INFORMATION SHOWN —
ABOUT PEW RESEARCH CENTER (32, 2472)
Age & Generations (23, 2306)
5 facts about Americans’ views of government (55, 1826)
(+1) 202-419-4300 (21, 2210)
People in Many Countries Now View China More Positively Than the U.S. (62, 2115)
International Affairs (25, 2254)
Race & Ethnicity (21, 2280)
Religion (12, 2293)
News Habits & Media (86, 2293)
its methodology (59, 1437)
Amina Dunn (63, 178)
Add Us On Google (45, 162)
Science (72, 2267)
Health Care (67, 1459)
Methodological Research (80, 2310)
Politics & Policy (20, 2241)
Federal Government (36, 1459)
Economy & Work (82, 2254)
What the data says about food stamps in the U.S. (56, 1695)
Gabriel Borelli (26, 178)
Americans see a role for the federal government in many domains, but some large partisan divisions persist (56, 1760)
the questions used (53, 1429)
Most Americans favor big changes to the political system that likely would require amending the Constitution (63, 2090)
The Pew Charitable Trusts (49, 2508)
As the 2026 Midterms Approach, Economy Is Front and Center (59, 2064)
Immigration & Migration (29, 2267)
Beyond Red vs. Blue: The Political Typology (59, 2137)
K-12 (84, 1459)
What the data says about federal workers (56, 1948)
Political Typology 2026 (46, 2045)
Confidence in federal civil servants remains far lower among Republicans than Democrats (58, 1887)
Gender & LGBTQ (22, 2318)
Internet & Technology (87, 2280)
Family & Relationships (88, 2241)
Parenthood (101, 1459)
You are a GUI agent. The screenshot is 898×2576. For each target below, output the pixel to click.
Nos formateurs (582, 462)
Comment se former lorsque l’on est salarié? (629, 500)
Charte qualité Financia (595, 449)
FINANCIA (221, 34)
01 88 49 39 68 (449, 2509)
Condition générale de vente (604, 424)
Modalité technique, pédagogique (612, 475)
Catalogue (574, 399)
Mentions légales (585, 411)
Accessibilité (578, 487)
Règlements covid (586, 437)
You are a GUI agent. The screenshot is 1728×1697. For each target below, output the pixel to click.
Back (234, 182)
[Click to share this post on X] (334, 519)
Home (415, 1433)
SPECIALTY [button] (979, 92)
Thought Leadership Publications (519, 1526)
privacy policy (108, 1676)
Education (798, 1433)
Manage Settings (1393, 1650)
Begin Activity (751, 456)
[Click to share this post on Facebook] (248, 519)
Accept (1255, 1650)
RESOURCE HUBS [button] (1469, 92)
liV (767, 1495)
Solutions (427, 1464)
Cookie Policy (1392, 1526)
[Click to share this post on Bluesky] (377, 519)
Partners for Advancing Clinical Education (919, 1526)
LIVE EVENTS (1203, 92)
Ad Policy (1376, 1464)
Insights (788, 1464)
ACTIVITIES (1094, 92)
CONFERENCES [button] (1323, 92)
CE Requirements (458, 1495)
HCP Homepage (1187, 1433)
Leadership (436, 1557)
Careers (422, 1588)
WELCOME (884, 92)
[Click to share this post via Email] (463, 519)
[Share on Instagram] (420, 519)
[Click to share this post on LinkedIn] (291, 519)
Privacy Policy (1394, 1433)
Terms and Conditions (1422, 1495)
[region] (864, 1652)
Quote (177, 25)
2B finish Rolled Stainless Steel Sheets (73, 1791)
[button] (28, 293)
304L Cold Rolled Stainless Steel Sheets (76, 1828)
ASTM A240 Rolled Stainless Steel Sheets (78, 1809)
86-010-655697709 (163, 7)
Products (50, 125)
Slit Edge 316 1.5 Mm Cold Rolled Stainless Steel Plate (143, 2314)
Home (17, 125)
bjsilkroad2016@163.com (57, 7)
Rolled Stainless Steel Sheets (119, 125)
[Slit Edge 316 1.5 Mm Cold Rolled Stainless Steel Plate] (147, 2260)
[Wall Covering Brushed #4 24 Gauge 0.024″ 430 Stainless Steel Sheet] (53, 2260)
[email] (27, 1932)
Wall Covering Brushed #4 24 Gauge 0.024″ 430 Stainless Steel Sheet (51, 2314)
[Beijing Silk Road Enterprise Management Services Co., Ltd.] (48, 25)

ACTIVITY —
Go through the material above and output exactly the lines from the one containing "Leadership (436, 1557)" through the one containing "Sheet (51, 2314)".

ANSWER FOR THIS EXERCISE —
Leadership (436, 1557)
Careers (422, 1588)
WELCOME (884, 92)
[Click to share this post via Email] (463, 519)
[Share on Instagram] (420, 519)
[Click to share this post on LinkedIn] (291, 519)
Privacy Policy (1394, 1433)
Terms and Conditions (1422, 1495)
[region] (864, 1652)
Quote (177, 25)
2B finish Rolled Stainless Steel Sheets (73, 1791)
[button] (28, 293)
304L Cold Rolled Stainless Steel Sheets (76, 1828)
ASTM A240 Rolled Stainless Steel Sheets (78, 1809)
86-010-655697709 (163, 7)
Products (50, 125)
Slit Edge 316 1.5 Mm Cold Rolled Stainless Steel Plate (143, 2314)
Home (17, 125)
bjsilkroad2016@163.com (57, 7)
Rolled Stainless Steel Sheets (119, 125)
[Slit Edge 316 1.5 Mm Cold Rolled Stainless Steel Plate] (147, 2260)
[Wall Covering Brushed #4 24 Gauge 0.024″ 430 Stainless Steel Sheet] (53, 2260)
[email] (27, 1932)
Wall Covering Brushed #4 24 Gauge 0.024″ 430 Stainless Steel Sheet (51, 2314)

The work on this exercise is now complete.